Powell stressed that while they have made significant progress in their fight against inflation In recent months he said that “we are now seeking confirmation that that progress will continue.”

“We will have to see how the data arrives. Of course, we would love to get great data from inflation“Powell stated.

Strong economy

The Fed also sees ahead a resilient economy reflecting in their GDP expectations and the working marketan area in which it must also pay attention due to its dual mandate.

“Recent indicators suggest that the economic activity has been expanding at a solid pace. He increase in employment has remained strong and unemployment rate “It has remained low,” he highlighted.

For GDP, growth was revised from 1.4 to 2.1 percent for the fourth quarter of the year; In 2025 it went from 1.8 to 2.0 percent and in 2026 from 1.9 to 2.0 percent.

According to the unemployment rate and before a strong labor marketis estimated to close this year at 4.0 percent, below the 4.1 percent previously estimated.

“It is likely that a working market adjusted, resilient consumption, measures of rising personal debt and a positive growth act as main obstacles to inflation,” Invex analysts mentioned in this regard.

Wall Street moves after the Fed’s decision

The Actions They went up and bond yields fell after the Fed maintained its three-year forecast rate cuts in 2024easing concerns about a delay in reversing the steepest hikes in a generation.

Stocks Headed Toward Another All-Time High due to speculation that policy easing will bolster the outlook for U.S. businesses. A rally in Treasuries curtailed this year’s sell-off driven by concerns that rates will stay high for longer.

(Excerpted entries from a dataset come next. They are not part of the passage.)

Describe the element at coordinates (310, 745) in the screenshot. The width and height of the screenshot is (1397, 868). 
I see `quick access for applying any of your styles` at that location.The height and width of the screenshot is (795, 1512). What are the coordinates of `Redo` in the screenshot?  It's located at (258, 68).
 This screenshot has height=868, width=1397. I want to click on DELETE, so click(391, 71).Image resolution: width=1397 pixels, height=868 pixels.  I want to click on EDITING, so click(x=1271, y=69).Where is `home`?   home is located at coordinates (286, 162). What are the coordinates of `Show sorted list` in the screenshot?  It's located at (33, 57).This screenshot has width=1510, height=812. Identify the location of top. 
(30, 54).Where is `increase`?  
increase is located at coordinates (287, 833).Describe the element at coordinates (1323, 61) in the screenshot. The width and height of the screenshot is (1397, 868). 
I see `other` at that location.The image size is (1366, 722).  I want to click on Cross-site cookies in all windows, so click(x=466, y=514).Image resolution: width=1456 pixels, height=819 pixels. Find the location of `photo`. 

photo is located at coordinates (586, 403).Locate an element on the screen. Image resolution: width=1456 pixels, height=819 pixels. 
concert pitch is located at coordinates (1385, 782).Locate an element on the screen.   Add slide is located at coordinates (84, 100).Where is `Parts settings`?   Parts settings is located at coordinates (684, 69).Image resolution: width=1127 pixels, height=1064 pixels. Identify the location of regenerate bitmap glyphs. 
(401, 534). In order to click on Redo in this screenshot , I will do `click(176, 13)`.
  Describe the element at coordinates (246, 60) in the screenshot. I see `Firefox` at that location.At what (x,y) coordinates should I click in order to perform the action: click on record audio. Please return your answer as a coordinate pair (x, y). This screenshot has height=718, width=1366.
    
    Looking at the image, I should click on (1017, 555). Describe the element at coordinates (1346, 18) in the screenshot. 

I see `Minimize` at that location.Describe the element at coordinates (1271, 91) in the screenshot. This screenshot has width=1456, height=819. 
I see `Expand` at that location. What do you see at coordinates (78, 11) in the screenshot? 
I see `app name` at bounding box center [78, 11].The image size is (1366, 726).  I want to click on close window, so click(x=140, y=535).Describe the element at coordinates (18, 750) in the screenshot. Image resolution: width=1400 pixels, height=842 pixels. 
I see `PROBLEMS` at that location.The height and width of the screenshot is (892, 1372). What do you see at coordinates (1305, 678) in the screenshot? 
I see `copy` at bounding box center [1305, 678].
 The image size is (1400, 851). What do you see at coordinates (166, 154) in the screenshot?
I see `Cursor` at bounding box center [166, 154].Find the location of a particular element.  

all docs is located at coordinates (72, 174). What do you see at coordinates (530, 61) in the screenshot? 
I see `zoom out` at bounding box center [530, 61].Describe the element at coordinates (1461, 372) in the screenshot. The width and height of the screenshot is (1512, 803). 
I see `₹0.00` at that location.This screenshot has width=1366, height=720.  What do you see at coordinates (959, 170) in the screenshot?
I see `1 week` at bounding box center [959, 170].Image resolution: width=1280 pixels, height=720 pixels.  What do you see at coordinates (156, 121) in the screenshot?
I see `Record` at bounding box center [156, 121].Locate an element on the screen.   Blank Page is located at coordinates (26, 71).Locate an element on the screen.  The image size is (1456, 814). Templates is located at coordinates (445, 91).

Wall Street will soon change course due to comments from Jerome Powell, who will hold a press conference starting at 2:30 pm in Washington. Aside from your views on rates, inflation and growth, traders are hoping to hear your take on the company’s $7.5 trillion balance sheet. Federal Reserve (which the central bank has been reducing by allowing some securities to mature without replacing them), a process known as quantitative tightening.

The S&P 500 exceeded 5,180 points. Two-year Treasury yields fell four basis points to 4.64 percent. The dollar fluctuated.

With information from AP and Bloomberg.